Но меня им не взять. Лучше лежать на дне. Вот ушел я от них по грудь, вот – по шею, вот уже и с головой. Возьмите попробуйте. Надо мной – сомкнулось.

Я вынырнул на Адриатике. На пиниевом Лидо дельи Эстензи, между Равенной и Феррарой, в бывших владениях некогда королевски могущественных князей д'Эсте. Я обещал тем двоим, которые и есть я сам, перед открытием учебного года десять дней на море, лечить его горло и бронхи в лечебном климате, где в воздухе смешана хвоя и морская соль, и учить его плавать. У меня была временная фора: в Баварии каникулы начинаются в августе и кончаются в середине сентября. Я возил чужих людей, сдавая себя внаем недорого – дорого стоит только лицензированный экскурсовод – а тем временем собирал и свои войска трижды, пообещав им три города на разграбление. Это было непросто, у социальных минималистов нет денег ездить подряд смотреть Европу за Европой. Это растянулось на три месяца. Летом, особенно в августе, людям не до экскурсий. Поездки не давали полных сборов, заработать всюду удалось меньше, чем я думал. Но это как-то сделалось и закончилось. Я вынырнул и перевернулся на спину.

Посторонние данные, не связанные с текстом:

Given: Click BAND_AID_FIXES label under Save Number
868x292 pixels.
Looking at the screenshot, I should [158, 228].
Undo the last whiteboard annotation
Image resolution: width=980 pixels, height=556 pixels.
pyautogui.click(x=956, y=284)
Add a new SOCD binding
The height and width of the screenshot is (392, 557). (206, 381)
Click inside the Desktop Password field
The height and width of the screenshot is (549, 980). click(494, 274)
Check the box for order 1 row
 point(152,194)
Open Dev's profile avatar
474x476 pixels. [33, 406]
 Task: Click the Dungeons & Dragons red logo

Они не ходили на пляж по ночам, боясь простудиться. В начале сентября в северной Италии по ночам ветрено и в море теплее, чем на берегу. Я приходил сюда один, чтобы искупаться перед сном. Проходил ряды закрытых, сложенных на ночь в аккуратные зонты тентов, слепяще-яркозеленых в свете двух мощных прожекторов пляжа от отеля “Дориан” и отбрасывающих длинные косые тени, строящиеся в ряды, как кресты на знаменитом протестантском кладбище св. Иоганна в Нюрнберге, самом мрачном кладбище Европы, единственном сбывшемся до конца проекте доктора Лютера, где могилу Дюрера от любой другой могилы можно отличить только по надписи и номеру могильной плиты – все великие и малые мира сего пришли и ушли из мира сего равно нагими, равно сочтенными, под номерами одного ряда натуральных чисел; зеленые копья зонтов указывали в небо, а темные острые стрелы их теней на освещенном бело-сером песке указывали на две волны, светлой пеной из черноты накатывающие на пустынный берег. Я понял здесь, что Танги, и Дали, и де Кирико – такие же невыдумщики, как Саврасов с его “Проселком”. Волны выкатывались из черного, где море слива-лось с небом. В одно бесконечное, чернее которого я не видел ни на полотнах Веласкеса, ни Гойи. Никого из тех, кто по-настоящему знал, что такое – писать черным. Я стаскивал с себя одежду и бросал на песок, если даже в карманах оставались деньги. В этом уголке Италии не воровали, а в это уходяще-сезонное время года, в это мертво-остывшее время суток на пляже и подавно могла появиться разве что пара, разогретая любовной страстью. Занятая не тем, чтобы прибрать к рукам чужое шмотье, а тем, чтобы побыстрее освободиться от своего. Я входил в море. Я всегда был в море один. И сегодня я был один в море.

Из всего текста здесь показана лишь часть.